My daughter is nearly 15, 5’4” and just under 8st. We have a 13.2 BRP that she jumps and does Dressage with. Had her for nearly 3 years and not looking to replace! We get the ‘comments’ but even the vet says she’s fine until she gets over 8.5st. Pony is quite happy and has no issues carrying her at all. smile
I’d have thought your daughter is absolutely fine with what she has at the moment and agree with previous posters.

RatherBeRiding Tue 02-Jan-18 15:39:30

I really think a lightweight 11 year old at 5'4" is NOT going to be outgrowing a 14.1 anytime soon, and unless you find an absolute saint of a horse there is a risk she isn't experienced or strong enough to cope with a horse.

My adult daughter is 5'4"(ish) and is just fine on my native cross 14.1 pony, who is also ridden by someone who is about 5'7" and definitely not ridiculous on him.

I wouldn't be in a rush to "horse up" with a child that young, no matter who good a rider she is.

Lubyl00 Tue 02-Jan-18 21:02:31

Thanks everyone. Trying to feel reassured. Certainly not in a rush, but also finding it hard to ignore the comments from everyone who knows her about how tall she is and at PC how she won't have much longer on her pony. Been trying not to listen, but now I've noticed it too! I'd put a photo on if I knew how. Completely agree a stockier native/cob build would take up her leg better, unfortunately he is very narrow. Frouby I'm going to go with a lot of your suggestions, but most of all the one that she might have stopped growing for a while!!

BehindLockNumberNine Wed 03-Jan-18 11:40:20

Give her next season on this pony. She may be leggy, but she won't be too heavy.
She may actually not grow for a while, growing happens in fits and starts.
Think again this time next year when she is 12 and has had another year to gain experience and grow in strength, maturity and ability, on this pony.

DraughtyWindow Wed 03-Jan-18 15:19:22

People will always comment and give unsolicited advice. It’s the norm. You don’t have to take any notice OP!
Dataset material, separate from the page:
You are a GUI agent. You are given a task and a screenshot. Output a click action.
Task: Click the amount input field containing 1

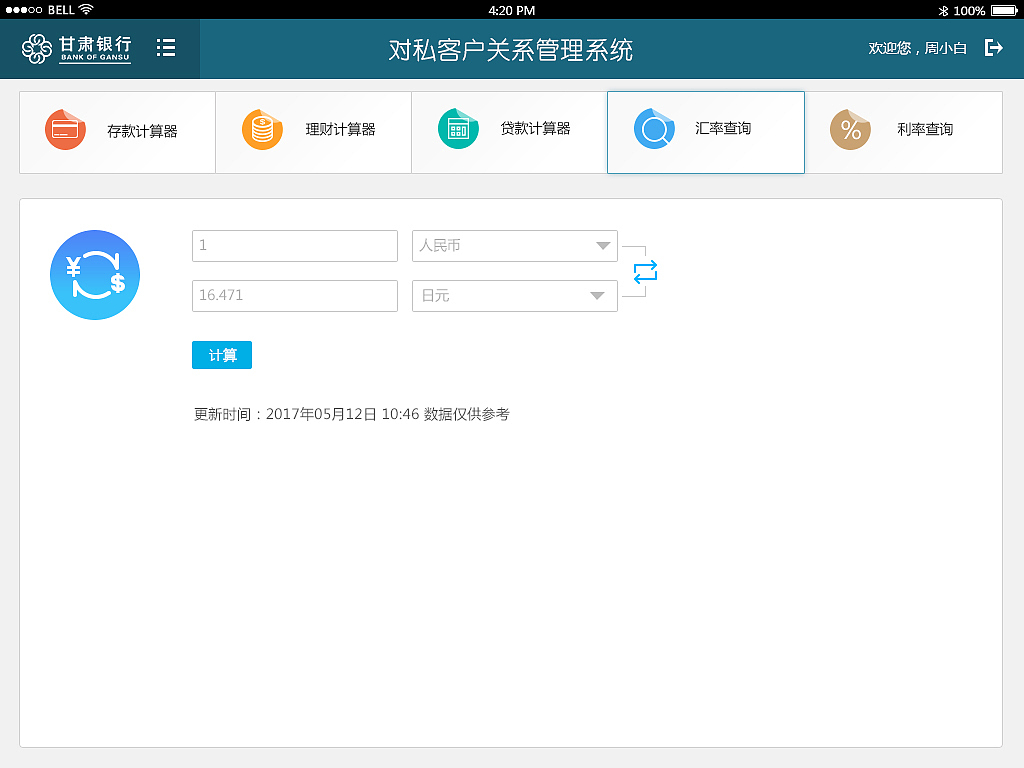tap(294, 246)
wouldbeexlondoner Wed 03-Jan-18 16:58:17

My dd is 15, nearly 5’9” (most of which is leg) and very slim. She can still ride ponies and doesn’t look ridiculous on them but looks most comfortable on a 15.2 friesian x (so not the slimmest horse around but not barrel-like either!)

krustykittens Fri 09-Feb-18 17:16:25

My 16 year old daughter has refused to go back to PC this year because of the negative comments about her ponies. She is 5' 7", 8.5 stone and has two tough, forward going native crosses with big barrels who do everything and anything they are asked. She does not want to sell because other people think she should be on a horse. So she is off to try out things like endurance, where she hopes people will be less judgemental about height and breed. I appreciate you have a finer type of pony, OP, but I do hate this rushing to get kids onto bigger and bigger animals!